De la représentation à la présence, avec Blondel
L’hospitalité que m’a offerte ces jours-ci un ami, dans son appartement d’Aix en Provence dont le balcon s’ouvrait sur le massif de la Sainte Victoire, m’a donné l’envie de relire un petit chef d’œuvre de celui qu’on a appelé le « philosophe d’Aix », Maurice Blondel. Interrogé pendant de longues heures, en mai 1927, par le rédacteur en chef des Nouvelles littéraires, Blondel suggère à son interlocuteur de l’accompagner sur les « garrigues et sentiers » qui conduisent à son « petit abri comme tout bon Aixois en possède un dans un « cagnard », parmi l’aspic et la farigoule, à l’ombre légère des oliviers et des pins d’Alep »1, sur les pentes de la Sainte Victoire. De cette rencontre est né un ouvrage dans lequel le philosophe invite à ce qu’il appelle « la contagieuse radioactivité d’une pensée personnelle toujours à l’état naissant »2.

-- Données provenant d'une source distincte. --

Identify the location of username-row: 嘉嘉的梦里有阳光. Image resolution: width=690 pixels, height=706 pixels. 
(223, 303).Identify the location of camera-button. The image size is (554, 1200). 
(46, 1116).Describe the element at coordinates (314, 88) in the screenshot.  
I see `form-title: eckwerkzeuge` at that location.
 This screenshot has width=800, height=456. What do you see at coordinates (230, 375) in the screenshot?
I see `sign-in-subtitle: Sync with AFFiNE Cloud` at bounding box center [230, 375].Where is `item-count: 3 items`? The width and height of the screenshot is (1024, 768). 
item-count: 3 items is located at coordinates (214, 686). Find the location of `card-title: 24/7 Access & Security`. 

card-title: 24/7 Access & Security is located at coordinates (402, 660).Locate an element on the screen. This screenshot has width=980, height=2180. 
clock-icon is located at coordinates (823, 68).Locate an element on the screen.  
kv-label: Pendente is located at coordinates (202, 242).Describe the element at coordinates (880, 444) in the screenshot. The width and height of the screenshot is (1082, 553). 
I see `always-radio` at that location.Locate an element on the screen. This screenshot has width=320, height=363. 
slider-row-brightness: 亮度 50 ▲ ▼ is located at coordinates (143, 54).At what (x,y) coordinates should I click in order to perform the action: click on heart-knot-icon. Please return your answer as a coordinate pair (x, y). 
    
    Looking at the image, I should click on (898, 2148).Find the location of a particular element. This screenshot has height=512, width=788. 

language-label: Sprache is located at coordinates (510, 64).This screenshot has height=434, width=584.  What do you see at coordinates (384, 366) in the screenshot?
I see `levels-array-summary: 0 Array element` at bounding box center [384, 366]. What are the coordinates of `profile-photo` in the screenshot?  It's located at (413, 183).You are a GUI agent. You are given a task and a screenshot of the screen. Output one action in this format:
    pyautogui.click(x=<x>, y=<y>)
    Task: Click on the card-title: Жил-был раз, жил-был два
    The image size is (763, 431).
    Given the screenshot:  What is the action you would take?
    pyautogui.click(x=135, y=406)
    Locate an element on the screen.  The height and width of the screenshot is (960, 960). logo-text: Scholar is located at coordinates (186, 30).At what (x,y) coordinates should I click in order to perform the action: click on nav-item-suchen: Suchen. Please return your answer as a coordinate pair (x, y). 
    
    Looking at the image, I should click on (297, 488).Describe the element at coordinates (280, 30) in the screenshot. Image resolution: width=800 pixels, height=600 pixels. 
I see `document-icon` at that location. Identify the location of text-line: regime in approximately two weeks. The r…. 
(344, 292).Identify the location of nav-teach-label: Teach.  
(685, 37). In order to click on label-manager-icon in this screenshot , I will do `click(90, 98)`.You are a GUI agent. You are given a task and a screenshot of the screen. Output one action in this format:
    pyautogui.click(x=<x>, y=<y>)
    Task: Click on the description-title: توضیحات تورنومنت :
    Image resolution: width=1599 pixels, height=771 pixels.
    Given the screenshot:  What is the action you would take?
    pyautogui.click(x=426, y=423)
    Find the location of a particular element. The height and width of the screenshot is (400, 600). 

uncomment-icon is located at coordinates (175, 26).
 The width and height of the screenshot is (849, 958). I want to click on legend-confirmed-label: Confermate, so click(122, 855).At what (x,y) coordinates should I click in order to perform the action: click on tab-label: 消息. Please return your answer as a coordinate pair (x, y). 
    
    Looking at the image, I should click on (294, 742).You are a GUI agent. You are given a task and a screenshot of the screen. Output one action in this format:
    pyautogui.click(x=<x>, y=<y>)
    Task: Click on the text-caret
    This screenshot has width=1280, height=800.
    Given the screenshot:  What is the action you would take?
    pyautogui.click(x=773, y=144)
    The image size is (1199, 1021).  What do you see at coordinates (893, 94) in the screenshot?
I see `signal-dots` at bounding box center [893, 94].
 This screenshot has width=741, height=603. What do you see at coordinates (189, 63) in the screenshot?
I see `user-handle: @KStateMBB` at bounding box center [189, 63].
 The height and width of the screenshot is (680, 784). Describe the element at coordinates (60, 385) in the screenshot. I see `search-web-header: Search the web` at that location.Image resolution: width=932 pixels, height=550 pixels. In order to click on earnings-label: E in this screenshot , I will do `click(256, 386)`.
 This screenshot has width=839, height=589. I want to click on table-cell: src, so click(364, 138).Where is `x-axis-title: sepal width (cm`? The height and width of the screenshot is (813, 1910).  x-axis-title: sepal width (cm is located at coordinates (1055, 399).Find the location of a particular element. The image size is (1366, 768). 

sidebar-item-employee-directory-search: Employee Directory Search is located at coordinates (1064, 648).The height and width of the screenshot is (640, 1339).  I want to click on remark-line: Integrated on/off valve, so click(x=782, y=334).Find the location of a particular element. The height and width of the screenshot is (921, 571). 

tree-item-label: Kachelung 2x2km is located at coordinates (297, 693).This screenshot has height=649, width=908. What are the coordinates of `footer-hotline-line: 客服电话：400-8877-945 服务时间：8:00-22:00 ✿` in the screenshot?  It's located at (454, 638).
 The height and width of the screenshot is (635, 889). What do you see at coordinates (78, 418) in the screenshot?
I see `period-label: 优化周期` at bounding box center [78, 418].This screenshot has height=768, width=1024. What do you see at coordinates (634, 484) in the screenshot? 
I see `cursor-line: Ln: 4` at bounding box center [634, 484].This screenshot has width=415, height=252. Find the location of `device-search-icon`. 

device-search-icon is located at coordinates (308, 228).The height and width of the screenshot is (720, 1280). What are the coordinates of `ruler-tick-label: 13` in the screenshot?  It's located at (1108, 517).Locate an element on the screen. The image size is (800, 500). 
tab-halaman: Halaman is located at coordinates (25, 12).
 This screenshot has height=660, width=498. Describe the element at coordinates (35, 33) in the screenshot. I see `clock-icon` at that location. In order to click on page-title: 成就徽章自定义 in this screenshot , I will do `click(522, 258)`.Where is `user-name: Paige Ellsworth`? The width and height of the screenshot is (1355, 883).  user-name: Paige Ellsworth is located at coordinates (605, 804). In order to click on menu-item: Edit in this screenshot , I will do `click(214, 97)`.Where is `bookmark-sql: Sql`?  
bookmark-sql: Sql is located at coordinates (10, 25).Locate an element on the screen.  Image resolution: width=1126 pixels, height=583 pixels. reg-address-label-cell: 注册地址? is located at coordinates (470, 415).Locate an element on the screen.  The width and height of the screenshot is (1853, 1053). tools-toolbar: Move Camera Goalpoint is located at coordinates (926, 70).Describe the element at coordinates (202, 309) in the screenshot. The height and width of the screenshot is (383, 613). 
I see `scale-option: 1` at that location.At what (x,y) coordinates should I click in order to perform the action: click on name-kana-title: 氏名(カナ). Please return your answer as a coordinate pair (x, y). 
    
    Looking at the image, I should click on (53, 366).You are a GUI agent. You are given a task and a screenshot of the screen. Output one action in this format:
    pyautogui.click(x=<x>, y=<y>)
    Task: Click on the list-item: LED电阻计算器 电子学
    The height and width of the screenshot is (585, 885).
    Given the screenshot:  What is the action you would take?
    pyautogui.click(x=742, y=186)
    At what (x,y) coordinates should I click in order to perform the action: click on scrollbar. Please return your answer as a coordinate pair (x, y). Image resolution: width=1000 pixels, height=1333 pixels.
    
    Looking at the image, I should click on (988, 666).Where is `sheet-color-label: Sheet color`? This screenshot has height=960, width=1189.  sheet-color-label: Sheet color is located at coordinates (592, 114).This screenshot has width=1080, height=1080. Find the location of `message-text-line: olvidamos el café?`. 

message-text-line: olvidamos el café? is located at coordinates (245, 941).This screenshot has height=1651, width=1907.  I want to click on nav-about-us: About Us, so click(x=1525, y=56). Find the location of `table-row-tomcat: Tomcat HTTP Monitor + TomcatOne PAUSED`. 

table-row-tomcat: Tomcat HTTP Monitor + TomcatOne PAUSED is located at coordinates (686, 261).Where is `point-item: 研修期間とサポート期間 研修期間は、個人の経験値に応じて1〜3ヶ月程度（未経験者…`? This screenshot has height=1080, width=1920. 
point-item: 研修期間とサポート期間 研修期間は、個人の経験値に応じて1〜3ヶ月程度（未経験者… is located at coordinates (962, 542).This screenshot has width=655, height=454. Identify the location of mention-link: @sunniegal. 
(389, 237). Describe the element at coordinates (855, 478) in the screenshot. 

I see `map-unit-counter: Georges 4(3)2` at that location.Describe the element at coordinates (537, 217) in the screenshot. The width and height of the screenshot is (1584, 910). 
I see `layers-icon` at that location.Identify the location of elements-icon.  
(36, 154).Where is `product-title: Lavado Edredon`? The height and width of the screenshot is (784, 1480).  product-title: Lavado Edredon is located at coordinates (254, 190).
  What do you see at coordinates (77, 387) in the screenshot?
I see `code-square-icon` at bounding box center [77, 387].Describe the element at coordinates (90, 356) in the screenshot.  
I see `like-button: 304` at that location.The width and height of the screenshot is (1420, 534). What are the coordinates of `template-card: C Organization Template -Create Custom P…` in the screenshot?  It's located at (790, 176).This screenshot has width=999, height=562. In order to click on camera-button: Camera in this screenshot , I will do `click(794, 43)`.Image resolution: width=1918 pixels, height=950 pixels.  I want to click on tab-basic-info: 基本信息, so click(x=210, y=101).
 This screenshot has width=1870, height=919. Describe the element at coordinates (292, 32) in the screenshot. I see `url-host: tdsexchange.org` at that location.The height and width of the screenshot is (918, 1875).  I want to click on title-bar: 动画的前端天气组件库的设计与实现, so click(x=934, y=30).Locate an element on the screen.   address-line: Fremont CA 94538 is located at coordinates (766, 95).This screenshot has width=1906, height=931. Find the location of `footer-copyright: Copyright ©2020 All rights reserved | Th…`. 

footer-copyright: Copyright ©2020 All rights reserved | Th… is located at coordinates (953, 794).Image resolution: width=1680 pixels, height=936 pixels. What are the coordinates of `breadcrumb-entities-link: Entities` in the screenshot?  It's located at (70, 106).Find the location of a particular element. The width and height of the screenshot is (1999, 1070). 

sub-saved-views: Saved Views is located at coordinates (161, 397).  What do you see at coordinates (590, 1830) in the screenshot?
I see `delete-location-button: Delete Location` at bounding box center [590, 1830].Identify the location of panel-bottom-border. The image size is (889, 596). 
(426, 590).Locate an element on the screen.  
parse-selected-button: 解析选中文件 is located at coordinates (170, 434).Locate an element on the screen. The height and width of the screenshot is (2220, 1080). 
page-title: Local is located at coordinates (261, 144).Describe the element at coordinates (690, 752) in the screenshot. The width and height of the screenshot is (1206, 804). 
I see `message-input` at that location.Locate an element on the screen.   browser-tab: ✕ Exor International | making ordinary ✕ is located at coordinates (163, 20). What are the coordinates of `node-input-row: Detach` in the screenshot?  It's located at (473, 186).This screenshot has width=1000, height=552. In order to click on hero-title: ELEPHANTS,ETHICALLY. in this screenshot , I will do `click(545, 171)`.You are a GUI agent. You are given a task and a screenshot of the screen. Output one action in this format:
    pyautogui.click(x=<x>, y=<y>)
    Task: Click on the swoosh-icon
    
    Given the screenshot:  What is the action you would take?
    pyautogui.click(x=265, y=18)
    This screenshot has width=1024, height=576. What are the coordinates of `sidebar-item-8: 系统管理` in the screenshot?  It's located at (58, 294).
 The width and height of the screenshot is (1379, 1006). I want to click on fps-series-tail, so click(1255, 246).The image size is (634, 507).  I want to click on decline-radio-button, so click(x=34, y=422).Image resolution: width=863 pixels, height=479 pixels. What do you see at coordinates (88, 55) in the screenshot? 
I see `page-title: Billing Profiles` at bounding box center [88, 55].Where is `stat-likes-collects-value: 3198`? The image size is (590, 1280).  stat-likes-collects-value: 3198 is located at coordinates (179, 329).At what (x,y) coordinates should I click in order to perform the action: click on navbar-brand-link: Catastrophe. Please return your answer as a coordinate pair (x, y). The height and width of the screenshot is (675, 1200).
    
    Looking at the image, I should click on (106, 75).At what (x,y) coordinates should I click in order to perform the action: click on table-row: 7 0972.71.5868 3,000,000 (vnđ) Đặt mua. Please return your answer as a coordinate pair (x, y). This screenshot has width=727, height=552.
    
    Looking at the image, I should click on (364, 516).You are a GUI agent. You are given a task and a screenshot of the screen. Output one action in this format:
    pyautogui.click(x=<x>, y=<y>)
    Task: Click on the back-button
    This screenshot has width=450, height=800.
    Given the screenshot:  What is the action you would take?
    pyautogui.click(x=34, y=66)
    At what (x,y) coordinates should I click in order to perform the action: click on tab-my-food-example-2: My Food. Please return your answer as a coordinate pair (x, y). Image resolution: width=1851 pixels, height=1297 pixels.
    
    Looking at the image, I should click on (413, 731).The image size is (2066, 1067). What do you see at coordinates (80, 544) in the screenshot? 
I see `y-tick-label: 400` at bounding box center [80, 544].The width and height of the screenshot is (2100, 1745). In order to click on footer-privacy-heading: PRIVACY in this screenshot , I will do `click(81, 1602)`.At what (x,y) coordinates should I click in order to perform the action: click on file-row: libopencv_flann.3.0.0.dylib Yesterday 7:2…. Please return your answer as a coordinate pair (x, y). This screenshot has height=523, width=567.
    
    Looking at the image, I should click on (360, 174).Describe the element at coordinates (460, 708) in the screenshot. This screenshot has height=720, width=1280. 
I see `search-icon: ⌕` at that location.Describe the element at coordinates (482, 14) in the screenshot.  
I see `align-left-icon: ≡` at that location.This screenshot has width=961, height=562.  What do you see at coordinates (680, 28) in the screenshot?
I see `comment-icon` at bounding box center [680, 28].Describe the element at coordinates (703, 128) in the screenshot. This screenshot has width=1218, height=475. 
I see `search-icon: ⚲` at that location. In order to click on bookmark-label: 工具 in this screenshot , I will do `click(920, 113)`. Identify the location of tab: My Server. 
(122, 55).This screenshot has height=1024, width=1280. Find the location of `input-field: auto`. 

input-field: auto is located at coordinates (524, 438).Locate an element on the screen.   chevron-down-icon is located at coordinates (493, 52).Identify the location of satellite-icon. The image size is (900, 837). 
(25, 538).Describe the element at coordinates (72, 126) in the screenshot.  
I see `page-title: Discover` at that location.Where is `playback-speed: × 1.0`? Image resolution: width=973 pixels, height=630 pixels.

Sous le ton de la confidence, Blondel dévoile le cœur de sa démarche : « Je vous confierai un nouveau et grand secret : dans toutes nos pensées, il y a toujours deux sortes de pensée, comme serait un acide et une base (Pardon de cette image dénaturante). D’un côté une représentation qui se développe et s’organise en toute notre vie perceptive, discursive, constructive, par l’expérience sensible, par la science, par l’art, par la métaphysique ; d’un autre côté une présence nutritive, assimilatrice, unitive »3. Voilà pourquoi l’activité artistique et littéraire lui paraît une des voies royales vers la présence de ce qui est : « Bien loin de subir le joug des abstractions, l’activité artistique ou littéraire doit contribuer à nous en libérer : c’est elle, je le répète, qui nous fraie une des avenues les plus pénétrantes d’introduction à l’être : c’est elle qui, concourant à une science du singulier et au progrès, à la sauvegarde de la pensée concrète, épouse et féconde la métaphysique véritable au lieu d’être asservie à une idéologie »4.
C’est par là que l’esprit peut échapper à l’inflation. De même qu’il y a inflation financière lorsque les signes monétaires ne sont plus gagées par des réalités « nos connaissances abstraites et notionnelles sont comme cette monnaie fiduciaire, saine, féconde, indispensable pour faciliter mobiliser, anticiper même les valeurs réelles, tant qu’elle reste sous la conduite d’une judicieuse prudence qui évite de prendre des abstractions utilitaires pour des réalités concrètes »5.
Nous trouvons là le fil conducteur de sa philosophie de l’action : « Elle est très déficiente, pour ne pas dire déviante, la conception d’après laquelle la pratique ne serait qu’une application purement accidentelle et toujours appauvrie d’une théorie qui, de son étage supérieur, ordonnerait »6.
C’est dans la dialectique concrète de la pensée et de l’action que, pour Blondel, s’ouvre les chemins vers la réalité ultime : « Partout nous aboutissons à l’inachevé, sans nous résigner jamais à croire que c’est l’inachevable, sans être autorisé à penser que c’est l’inexistant ou l’intelligible ; et le rôle de la philosophie la plus critique et la plus développée c’est justement d’empêcher les faux achèvements autant que les faux découragements »7.
Bernard Ginisty
1 – Maurice Blondel (1861-1949) : Itinéraire philosophique. Propos recueillis par Frédéric Lefèvre. Éditions Aubier-Montaigne 1966, page 65
2 – Id. page 30
3 – Id. page 107
4 – Id. page 75
5 – Id. pages 119-120
6 – Id. page 172. Il écrit plus loin : « Aussi, loin de désavouer, j’admire ceux de mes élèves et de mes amis qui, sans orienter leur énergie vers les tâches spéculatives, s’inspirent toujours de ces mêmes pensées, en devenant d’autant mieux des hommes d’information et d’action, des agents de liaison et de compréhension » (page 173). C’est pourquoi il salue « la jeune et vigoureuse Société d’Études philosophiques du Sud-Est, récemment établie à Marseille par l’initiative et sous la présidence d’un de nos anciens étudiants les plus doués, l’industriel-philosophe Gaston Berger » (page 66).